The strands of American Christianity are being teased apart in our day. Increasingly, there are only two choices. The next few years will provide a partial demonstration of what one choice looks like, put into action. The next few years will reveal the inner thoughts of many. And they will pierce our hearts as well.

So what do we do? Well, we can pay attention. There are people who are proclaiming, "Look! There he is!" people who preach a Jesus who has nothing at all to do with the Jesus of our morning's reading. They say that they are Christians, and that may be true. But they cannot be Jesus-followers, because their values are greed, privilege and disdain for anyone who is not like them, the very opposite of the values that Jesus both preached and lived. They claim to love Jesus so they can be free to hate their neighbors. They claim to give themselves to Jesus so they claw their way to power and wealth. Their religion is a lie. The next few years will lay that lie bare. We need to keep our eyes open and not be taken in or confused by a Jesus label.

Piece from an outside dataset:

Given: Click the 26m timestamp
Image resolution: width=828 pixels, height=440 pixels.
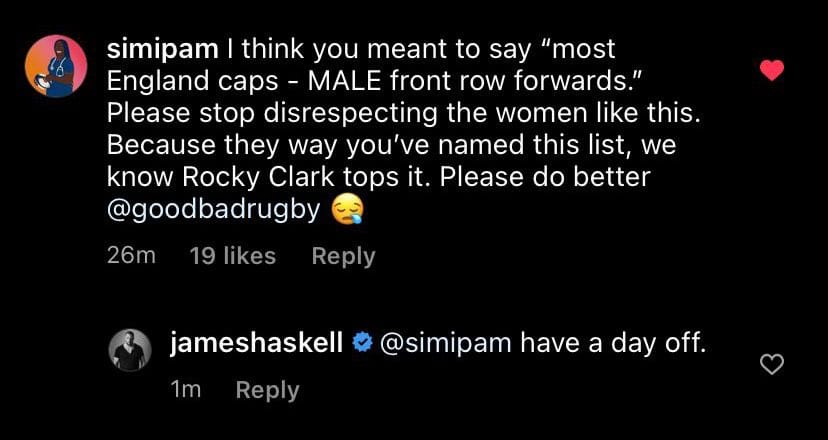Looking at the screenshot, I should [130, 256].
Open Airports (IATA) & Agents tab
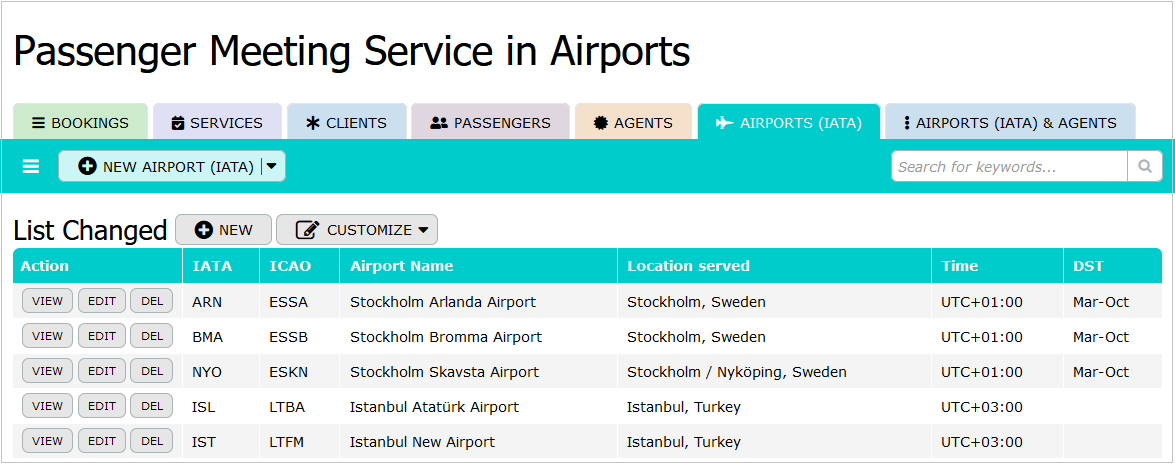 [1010, 123]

So what do we do? We can pray. We can pray these old unanswered prayers and sing these only-partially fulfilled songs. We can pray the yearning in our hearts for the completion of what is only half-finished. We can pray the Lord's Prayer, every day, until God answers it. Just as a few weeks ago Jeremiah was told to get another scroll, and another, until the powers that be would listen to what was written on them, so we can pray until God listens and answers, until the day comes when, with more of a sense of fulfillment than Simeon had, we may sing, “Now, master, let your servant go in peace, according to your word, because my eyes have seen your salvation.”